Thereafter came three panel discussions, the first about ‘how to thrive after setbacks’ and how we can manage them best, then on ‘the importance of speaking up’ and how we can be empowered to speak up more often, and last talking about ‘the importance of advocates’ and why supporting women does not equal advocating for them.

Panellists shared their own stories and examples within their careers and the impact these had on them. What stood out was the camaraderie and drive for positive change that every single attendee echoed during the day. The afternoon was filled with two break-out sessions on all three panel subjects, allowing attendees to further discuss the topics and develop actions how we can further advance change for women in the water sector.

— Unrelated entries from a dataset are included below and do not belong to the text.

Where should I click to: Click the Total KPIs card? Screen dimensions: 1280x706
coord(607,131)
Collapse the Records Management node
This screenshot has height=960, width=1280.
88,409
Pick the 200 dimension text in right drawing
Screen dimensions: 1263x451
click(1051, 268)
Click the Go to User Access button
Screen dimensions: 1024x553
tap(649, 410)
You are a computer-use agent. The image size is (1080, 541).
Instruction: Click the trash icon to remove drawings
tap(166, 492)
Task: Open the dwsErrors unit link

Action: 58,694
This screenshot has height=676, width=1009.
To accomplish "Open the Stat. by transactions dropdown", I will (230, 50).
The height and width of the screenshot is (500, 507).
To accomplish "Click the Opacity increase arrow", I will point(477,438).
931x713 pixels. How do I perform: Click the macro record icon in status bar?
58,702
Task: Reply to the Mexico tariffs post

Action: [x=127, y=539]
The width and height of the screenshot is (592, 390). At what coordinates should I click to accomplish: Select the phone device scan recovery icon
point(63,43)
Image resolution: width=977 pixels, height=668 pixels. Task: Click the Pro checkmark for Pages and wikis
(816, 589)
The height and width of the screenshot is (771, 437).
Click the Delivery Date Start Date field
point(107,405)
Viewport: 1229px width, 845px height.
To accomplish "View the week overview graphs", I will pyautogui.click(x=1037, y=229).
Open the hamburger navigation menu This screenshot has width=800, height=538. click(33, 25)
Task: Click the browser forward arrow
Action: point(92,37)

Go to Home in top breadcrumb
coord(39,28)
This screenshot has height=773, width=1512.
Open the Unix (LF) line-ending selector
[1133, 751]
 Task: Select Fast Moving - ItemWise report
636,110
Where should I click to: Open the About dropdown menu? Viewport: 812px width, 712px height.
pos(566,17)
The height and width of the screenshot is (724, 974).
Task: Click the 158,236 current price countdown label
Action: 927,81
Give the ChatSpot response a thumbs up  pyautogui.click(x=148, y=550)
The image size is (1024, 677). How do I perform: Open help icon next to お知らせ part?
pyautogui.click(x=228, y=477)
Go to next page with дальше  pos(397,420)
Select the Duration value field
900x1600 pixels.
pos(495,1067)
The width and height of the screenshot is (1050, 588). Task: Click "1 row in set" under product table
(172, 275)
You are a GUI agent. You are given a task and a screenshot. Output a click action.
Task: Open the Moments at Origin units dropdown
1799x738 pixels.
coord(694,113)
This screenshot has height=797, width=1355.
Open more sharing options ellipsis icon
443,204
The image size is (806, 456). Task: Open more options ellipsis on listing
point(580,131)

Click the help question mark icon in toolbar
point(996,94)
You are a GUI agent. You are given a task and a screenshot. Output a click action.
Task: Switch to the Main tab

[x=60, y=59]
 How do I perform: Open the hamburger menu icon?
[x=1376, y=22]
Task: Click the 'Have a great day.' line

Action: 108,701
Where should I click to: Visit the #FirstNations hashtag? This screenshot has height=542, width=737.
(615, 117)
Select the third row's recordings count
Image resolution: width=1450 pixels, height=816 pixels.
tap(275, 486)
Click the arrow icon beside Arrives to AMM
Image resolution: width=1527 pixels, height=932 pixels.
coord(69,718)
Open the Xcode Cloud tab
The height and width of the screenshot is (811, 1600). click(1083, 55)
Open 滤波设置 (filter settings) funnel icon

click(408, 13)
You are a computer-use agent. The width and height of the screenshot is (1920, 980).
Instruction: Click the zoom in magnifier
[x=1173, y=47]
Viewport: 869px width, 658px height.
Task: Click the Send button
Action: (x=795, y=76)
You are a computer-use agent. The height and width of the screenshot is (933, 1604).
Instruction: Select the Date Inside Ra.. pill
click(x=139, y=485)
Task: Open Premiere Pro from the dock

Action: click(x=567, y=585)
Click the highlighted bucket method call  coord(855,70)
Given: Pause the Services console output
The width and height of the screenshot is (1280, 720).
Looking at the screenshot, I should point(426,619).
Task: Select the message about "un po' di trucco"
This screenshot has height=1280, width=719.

WUN Director, Sarah McMath, hosted the panel on advocacy and WUN Director Louise Parry was one of the panelists. WUN Advocate Julia Stichling hosted the panel on Speaking Up. The cooperation with British Water, is of high importance to the WUN and we would like to thank Lila Thompson and her team for having us.

In a time where a skill gap is prevalent and AMP8 will see a level of investment the water industry has never seen before; it is important to retain employees and create inclusive cultures. In a recent survey conducted by the WUN on the topic of unconscious bias, responses showed that a third of women in the utility sector are considering leaving the industry in the next 1-3 years. Around 41% of responders felt that their voice is not heard at meetings, and they are interrupted when speaking. Around 49% believe their opinion is not valued as much as their counterparts. And a shocking 84% answered that women are given more administrative tasks, such as taking notes or preparing the tea.

Events like the Women on Water conference are the perfect starting point for open discussions and instigating change in the industry. By gathering individuals that want to affect change, we create a safe space for important conversations and ideas to be discussed and shared. Save the date for the next Women on Water event on the 10th of October in Manchester.